New data from HP Inc. shows cyberattacks involving the Emotet Trojan increased by more than 1,200% between Q2, 2020 and Q3, 2020.
The data for the company’s October 2020 Threat Insights Report come from HP Sure Click Enterprise, a security solution used on enterprise desktops and laptops that captures malware and allows it to run in a secure container. Data were collected from 1 July to 30 September 2020, with the report proving insights into malware trends to help network defenders combat emerging threats and better defend their networks.
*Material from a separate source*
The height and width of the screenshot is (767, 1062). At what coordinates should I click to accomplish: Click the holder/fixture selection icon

The Emotet Trojan is distributed via spam email with the threat actors often taking breaks during which there is little to no Emotet activity. The Emotet botnet has been largely inactive since September 2019, but sprung back to life in July 2020, initially with a relatively small campaign by Emotet standards, with activity growing considerably throughout the third quarter.
A particularly large campaign was conducted in August 2020, followed by extensive campaigns throughout September. Based on the patterns of Emotet activity, HP researchers believe activity will continue until early 2021, with weekly spam runs generated distributing the Trojan.
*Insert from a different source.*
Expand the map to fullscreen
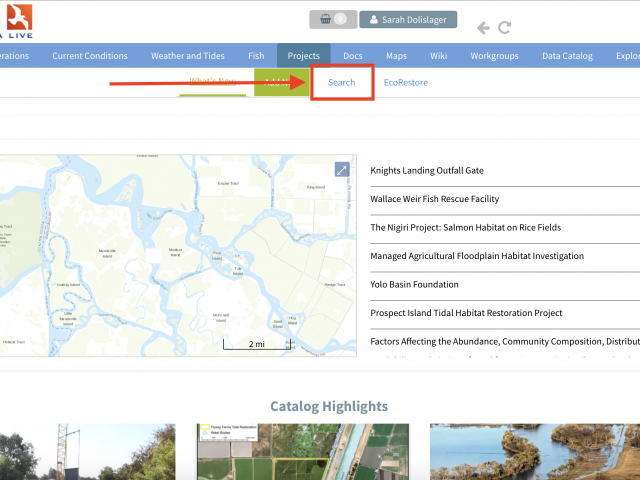pyautogui.click(x=342, y=170)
Many of the Emotet attacks in Q3 targeted enterprise users in Japan and Australia, with the countries accounting for 32% and 20% of Emotet emails, based on an analysis of Emotet recipients by top-level domain. The campaigns also targeted organizations rather than personal users. More than a quarter of the emails in Q3 were sent to .org domains.
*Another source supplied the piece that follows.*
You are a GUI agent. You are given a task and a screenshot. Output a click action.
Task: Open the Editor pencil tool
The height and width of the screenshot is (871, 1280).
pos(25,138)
Campaigns distributing the Emotet Trojan use lures likely to catch out employees such as fake shipping notices, purchase orders, invoices, and other business-themed lures, with the Emotet Trojan downloaded via malicious Word documents.
Emotet is known for hijacking message threads to increase the probability of the Trojan being installed. A compromised user’s email account is monitored, and a reply is sent to a legitimate email that has been received from a contact, or a response is sent to a previous message thread with a malicious attachment or link. The recipient of such a message can easily be fooled into installing the Trojan as the message appears to be a genuine response. This tactic has proven to be very successful for the Emotet gang.
Emotet started life as a banking Trojan, but it is also used as a malware downloader, with the gang working with other criminal groups to distribute their malicious payloads. The increase in Emotet infections is driving an increase in ransomware attacks. The threat actors behind the Emotet Trojan have teamed up with the operators of the TrickBot Trojan, a banking Trojan which is also a malware loader. TrickBot has been used to deliver Ryuk ransomware, and Ryuk ransomware attacks have increased considerably in recent weeks, in line with the increase in Emotet infections. The healthcare industry in the United States is currently being targeted by the Ryuk gang.
HP notes that ransomware attacks have become much more targeted. Rather than using spray and pray tactics to infect as many victims as possible, more targeted attacks are conducted on organizations that are considered most likely to pay. Many access brokers – who have already compromised organizations – advertise access to ransomware gangs or sign up as affiliates with ransomware-as-service operations and use their access to deliver the ransomware.
Overall, Trojans were the top malware threat in Q3, 2020, accounting for 43% of all malware intercepted by HP Sure Click. Potentially unwanted applications were second with 21%, followed by downloaders (6%), and hacktools (5%).